→ **Work required**
Rewrite the items below with "Describe the element" changed to "Identify the element" everywhere it occurs, leaving everything else as it is.

→ **Data for this exercise**
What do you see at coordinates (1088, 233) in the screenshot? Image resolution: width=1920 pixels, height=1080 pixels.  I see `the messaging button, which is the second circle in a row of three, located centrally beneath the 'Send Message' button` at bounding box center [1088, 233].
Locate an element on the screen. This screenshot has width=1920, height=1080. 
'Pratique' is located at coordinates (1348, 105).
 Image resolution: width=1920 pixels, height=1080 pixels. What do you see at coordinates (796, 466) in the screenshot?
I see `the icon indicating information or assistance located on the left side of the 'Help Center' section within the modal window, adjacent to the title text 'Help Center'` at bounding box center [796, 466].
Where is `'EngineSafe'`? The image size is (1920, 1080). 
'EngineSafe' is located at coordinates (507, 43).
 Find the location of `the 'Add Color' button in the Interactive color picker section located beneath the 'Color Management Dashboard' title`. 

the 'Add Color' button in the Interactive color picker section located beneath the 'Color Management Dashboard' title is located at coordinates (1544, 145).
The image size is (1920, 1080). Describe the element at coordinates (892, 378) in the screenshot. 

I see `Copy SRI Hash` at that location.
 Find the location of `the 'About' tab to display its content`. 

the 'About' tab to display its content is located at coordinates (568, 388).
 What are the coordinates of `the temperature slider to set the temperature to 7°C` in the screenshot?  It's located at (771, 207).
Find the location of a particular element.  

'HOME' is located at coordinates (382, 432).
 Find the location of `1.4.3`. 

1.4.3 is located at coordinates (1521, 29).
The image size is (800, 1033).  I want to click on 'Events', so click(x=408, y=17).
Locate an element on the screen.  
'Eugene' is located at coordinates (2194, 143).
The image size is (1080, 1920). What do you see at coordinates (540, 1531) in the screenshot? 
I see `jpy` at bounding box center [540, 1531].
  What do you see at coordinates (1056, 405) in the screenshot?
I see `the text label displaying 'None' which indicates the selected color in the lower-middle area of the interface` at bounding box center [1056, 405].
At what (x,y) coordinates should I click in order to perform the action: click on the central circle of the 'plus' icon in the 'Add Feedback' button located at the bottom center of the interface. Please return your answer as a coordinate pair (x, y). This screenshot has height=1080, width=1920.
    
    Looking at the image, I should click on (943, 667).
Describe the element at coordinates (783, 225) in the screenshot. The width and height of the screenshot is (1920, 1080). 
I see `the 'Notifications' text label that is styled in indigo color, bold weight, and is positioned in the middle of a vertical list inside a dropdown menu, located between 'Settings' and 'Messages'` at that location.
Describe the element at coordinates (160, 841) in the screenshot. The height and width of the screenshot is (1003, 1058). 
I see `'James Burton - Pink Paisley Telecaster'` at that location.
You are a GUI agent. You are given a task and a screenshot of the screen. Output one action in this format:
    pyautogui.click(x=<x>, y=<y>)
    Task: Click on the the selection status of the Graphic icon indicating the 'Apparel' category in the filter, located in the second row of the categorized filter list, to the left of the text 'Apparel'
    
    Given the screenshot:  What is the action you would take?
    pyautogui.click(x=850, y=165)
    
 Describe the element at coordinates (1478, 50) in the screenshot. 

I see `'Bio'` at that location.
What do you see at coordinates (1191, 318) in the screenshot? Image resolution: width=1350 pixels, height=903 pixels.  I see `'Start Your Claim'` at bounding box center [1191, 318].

→ **Answer to the exercise**
What do you see at coordinates (1088, 233) in the screenshot? Image resolution: width=1920 pixels, height=1080 pixels.  I see `the messaging button, which is the second circle in a row of three, located centrally beneath the 'Send Message' button` at bounding box center [1088, 233].
Locate an element on the screen. This screenshot has width=1920, height=1080. 
'Pratique' is located at coordinates (1348, 105).
 Image resolution: width=1920 pixels, height=1080 pixels. What do you see at coordinates (796, 466) in the screenshot?
I see `the icon indicating information or assistance located on the left side of the 'Help Center' section within the modal window, adjacent to the title text 'Help Center'` at bounding box center [796, 466].
Where is `'EngineSafe'`? The image size is (1920, 1080). 
'EngineSafe' is located at coordinates (507, 43).
 Find the location of `the 'Add Color' button in the Interactive color picker section located beneath the 'Color Management Dashboard' title`. 

the 'Add Color' button in the Interactive color picker section located beneath the 'Color Management Dashboard' title is located at coordinates (1544, 145).
The image size is (1920, 1080). Identify the element at coordinates (892, 378) in the screenshot. 

I see `Copy SRI Hash` at that location.
 Find the location of `the 'About' tab to display its content`. 

the 'About' tab to display its content is located at coordinates (568, 388).
 What are the coordinates of `the temperature slider to set the temperature to 7°C` in the screenshot?  It's located at (771, 207).
Find the location of a particular element.  

'HOME' is located at coordinates (382, 432).
 Find the location of `1.4.3`. 

1.4.3 is located at coordinates (1521, 29).
The image size is (800, 1033).  I want to click on 'Events', so click(x=408, y=17).
Locate an element on the screen.  
'Eugene' is located at coordinates (2194, 143).
The image size is (1080, 1920). What do you see at coordinates (540, 1531) in the screenshot? 
I see `jpy` at bounding box center [540, 1531].
  What do you see at coordinates (1056, 405) in the screenshot?
I see `the text label displaying 'None' which indicates the selected color in the lower-middle area of the interface` at bounding box center [1056, 405].
At what (x,y) coordinates should I click in order to perform the action: click on the central circle of the 'plus' icon in the 'Add Feedback' button located at the bottom center of the interface. Please return your answer as a coordinate pair (x, y). This screenshot has height=1080, width=1920.
    
    Looking at the image, I should click on (943, 667).
Identify the element at coordinates (783, 225) in the screenshot. The width and height of the screenshot is (1920, 1080). 
I see `the 'Notifications' text label that is styled in indigo color, bold weight, and is positioned in the middle of a vertical list inside a dropdown menu, located between 'Settings' and 'Messages'` at that location.
Identify the element at coordinates (160, 841) in the screenshot. The height and width of the screenshot is (1003, 1058). 
I see `'James Burton - Pink Paisley Telecaster'` at that location.
You are a GUI agent. You are given a task and a screenshot of the screen. Output one action in this format:
    pyautogui.click(x=<x>, y=<y>)
    Task: Click on the the selection status of the Graphic icon indicating the 'Apparel' category in the filter, located in the second row of the categorized filter list, to the left of the text 'Apparel'
    
    Given the screenshot:  What is the action you would take?
    pyautogui.click(x=850, y=165)
    
 Identify the element at coordinates (1478, 50) in the screenshot. 

I see `'Bio'` at that location.
What do you see at coordinates (1191, 318) in the screenshot? Image resolution: width=1350 pixels, height=903 pixels.  I see `'Start Your Claim'` at bounding box center [1191, 318].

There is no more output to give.